Qué es la língüistica cognitiva es fácil de explicar: ahora mismo nada, en un futuro por determinar la panacea. Tomemos, por ejemplo, el Oxford Handbook of Cognitive Linguistic de 2007. Se trata de un manual, es decir, debe contener teorías que ya se han convertido en acervo compartido, hechos aceptados por todos y explicaciones paradigmáticas. Pues bien, si Ud. repasa las conclusiones de cada uno de los artículos integrados en este volumen, comprobará que aquello en que están de acuerdo todos los lingüistas cognitivos es en que “ya veremos”.  Como muestra un botón. 
Dice Chis Sinha que el concepto de representación es quizás el concepto más importante dentro de todas las disciplinas apellidadas “cognitivas” (“Cognitive Linguistics, Psychology and Cognitive Science”, pág. 1280). La representación se define como “estados internos de un mecanismo cognitivo” (pág. 1284), magnífico ejemplo de cómo definir algo simple por algo mucho más oscuro. No es de extrañar que Sinha concluya que determinar qué es una representación es una de las tareas pendientes de las disciplinas cognitivas (pág. 1285).

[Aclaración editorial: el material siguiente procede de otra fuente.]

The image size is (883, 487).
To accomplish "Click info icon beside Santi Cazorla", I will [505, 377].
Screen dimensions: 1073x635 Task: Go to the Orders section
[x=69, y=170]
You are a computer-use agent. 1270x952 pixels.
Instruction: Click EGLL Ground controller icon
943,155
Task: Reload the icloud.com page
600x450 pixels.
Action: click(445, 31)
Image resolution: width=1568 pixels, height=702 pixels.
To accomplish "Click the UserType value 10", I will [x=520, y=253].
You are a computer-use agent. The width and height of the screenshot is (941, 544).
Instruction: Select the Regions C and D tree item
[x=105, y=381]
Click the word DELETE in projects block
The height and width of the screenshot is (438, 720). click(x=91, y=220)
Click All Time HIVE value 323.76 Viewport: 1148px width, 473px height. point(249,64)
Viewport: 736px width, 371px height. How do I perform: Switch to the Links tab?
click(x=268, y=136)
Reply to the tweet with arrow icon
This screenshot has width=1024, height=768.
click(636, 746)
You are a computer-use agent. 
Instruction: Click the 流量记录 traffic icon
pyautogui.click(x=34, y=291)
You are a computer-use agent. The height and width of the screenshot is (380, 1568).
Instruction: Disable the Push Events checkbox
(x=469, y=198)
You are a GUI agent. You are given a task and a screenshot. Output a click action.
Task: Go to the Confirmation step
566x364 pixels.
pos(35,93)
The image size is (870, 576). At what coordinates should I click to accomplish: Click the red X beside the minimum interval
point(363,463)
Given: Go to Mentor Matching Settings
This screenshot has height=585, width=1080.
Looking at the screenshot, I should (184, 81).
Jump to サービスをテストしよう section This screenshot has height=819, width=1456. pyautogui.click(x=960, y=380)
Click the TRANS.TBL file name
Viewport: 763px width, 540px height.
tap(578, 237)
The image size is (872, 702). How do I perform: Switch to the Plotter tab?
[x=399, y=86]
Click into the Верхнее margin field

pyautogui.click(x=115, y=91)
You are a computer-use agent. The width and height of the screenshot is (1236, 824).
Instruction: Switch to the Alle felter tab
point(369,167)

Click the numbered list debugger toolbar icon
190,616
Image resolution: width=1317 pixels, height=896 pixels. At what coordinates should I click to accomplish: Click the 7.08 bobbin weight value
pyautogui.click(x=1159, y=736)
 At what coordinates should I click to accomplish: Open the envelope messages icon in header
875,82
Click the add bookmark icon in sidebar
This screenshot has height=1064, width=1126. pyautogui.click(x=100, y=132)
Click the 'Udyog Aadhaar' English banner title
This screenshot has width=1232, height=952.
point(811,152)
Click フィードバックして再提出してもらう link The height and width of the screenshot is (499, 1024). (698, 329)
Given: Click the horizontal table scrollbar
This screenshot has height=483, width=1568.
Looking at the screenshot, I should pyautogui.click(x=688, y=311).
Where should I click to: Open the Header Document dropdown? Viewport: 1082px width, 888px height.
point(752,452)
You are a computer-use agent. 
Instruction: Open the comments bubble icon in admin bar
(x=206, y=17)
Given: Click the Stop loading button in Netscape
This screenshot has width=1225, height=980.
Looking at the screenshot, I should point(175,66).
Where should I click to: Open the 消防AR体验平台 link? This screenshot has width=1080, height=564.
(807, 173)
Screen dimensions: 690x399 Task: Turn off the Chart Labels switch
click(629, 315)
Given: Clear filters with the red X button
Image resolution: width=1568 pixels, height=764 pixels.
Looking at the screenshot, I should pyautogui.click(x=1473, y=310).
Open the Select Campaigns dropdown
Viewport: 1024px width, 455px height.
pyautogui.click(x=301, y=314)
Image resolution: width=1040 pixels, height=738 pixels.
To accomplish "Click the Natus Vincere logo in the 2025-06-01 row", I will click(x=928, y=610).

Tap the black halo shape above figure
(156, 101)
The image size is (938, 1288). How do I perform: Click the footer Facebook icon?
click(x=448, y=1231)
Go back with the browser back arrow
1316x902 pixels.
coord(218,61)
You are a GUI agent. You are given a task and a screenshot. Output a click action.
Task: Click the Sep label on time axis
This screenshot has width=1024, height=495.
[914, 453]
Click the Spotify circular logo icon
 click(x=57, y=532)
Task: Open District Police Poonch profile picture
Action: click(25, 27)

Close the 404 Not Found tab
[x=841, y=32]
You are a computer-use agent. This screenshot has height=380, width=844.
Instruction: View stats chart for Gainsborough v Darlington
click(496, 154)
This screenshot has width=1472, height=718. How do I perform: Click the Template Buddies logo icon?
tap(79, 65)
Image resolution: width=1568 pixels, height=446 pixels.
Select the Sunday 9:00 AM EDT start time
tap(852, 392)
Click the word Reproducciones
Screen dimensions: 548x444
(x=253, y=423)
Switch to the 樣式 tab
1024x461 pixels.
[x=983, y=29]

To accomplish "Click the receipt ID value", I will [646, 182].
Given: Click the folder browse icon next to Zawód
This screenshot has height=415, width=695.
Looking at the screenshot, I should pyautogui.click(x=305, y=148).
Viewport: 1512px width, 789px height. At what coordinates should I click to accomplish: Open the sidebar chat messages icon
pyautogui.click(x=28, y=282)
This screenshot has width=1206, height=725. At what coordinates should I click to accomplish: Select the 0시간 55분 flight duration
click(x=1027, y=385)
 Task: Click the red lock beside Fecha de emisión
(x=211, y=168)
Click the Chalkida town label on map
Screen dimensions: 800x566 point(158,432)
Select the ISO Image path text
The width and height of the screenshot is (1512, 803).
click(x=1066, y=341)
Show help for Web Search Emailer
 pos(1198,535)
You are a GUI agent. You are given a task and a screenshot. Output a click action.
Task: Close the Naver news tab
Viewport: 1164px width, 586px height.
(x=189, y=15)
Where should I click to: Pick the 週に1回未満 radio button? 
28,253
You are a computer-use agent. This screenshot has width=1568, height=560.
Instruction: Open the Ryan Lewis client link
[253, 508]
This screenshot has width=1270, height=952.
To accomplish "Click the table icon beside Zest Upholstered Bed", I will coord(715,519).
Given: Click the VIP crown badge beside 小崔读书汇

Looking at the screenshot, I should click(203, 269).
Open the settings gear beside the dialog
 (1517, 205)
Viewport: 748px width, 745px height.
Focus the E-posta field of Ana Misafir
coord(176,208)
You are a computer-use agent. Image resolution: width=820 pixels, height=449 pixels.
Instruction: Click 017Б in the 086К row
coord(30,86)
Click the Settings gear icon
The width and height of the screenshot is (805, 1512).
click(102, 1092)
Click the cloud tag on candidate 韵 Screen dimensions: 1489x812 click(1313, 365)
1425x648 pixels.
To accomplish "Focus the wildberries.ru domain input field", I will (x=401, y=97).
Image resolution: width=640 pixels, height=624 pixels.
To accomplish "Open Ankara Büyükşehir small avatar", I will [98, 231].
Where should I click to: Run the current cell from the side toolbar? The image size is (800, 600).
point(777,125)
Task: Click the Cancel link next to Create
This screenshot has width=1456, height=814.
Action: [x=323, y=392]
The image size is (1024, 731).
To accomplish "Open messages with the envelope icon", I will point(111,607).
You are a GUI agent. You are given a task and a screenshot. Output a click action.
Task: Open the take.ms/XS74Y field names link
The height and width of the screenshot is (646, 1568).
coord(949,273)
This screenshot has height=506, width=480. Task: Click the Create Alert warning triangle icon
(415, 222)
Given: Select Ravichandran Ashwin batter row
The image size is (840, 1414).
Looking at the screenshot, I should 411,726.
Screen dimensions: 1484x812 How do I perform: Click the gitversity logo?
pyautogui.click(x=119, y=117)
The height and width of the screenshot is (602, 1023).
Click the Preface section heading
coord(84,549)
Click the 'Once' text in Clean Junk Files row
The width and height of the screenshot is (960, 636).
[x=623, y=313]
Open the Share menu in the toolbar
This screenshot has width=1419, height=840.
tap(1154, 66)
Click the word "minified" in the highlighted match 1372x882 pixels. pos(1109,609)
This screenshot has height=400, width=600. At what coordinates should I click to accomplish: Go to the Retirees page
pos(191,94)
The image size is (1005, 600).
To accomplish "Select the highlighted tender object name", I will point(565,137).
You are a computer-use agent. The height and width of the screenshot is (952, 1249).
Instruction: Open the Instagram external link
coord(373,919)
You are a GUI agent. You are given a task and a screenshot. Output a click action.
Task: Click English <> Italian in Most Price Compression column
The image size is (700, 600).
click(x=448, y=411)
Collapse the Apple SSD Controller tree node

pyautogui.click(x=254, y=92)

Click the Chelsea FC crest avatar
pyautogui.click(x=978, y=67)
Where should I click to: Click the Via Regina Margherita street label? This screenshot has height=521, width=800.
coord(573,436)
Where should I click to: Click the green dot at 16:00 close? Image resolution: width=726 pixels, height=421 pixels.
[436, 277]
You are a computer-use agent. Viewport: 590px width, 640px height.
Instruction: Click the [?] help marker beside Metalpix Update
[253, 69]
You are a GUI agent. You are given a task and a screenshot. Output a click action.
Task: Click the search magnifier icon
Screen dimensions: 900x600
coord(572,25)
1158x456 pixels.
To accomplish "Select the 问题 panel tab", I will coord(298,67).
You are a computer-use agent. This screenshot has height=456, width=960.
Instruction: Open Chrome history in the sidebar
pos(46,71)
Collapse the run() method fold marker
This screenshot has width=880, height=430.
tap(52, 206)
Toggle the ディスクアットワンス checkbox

Hoy por hoy la lingüística cognitiva es una miríada de estudios empíricos, un puñado de explicaciones y unas cuantas metáforas, poco más. Hechos, lo que se dice hechos, no podrá encontrar Ud. ninguno nuevo en las 1334 páginas de este libro. Aún más, los “hechos” en los cuales se basa la lingüística cognitiva son cosas como que el lenguaje de los expertos es más preciso que el de quienes no son expertos, que los niños aprenden antes nombres que verbos y que las metáforas son muy importantes. Cosas todas ellas accesibles a cualquiera sin necesidad de hacer estudios empíricos, ser lingüista y, mucho menos, ser cognitivo.
Por su parte, las explicaciones pueden alcanzar un cierto grado de interés. Especialmente porque, como es obvio, no se hacen mediante un lenguaje pseudoformal (algo que olería al azufre generativista), sino mediante esquemas muy inspiradores. Eso sí, no hay modo de manipular estos esquemas para que permitan hacer predicciones ni siquiera en el sentido más vago del término.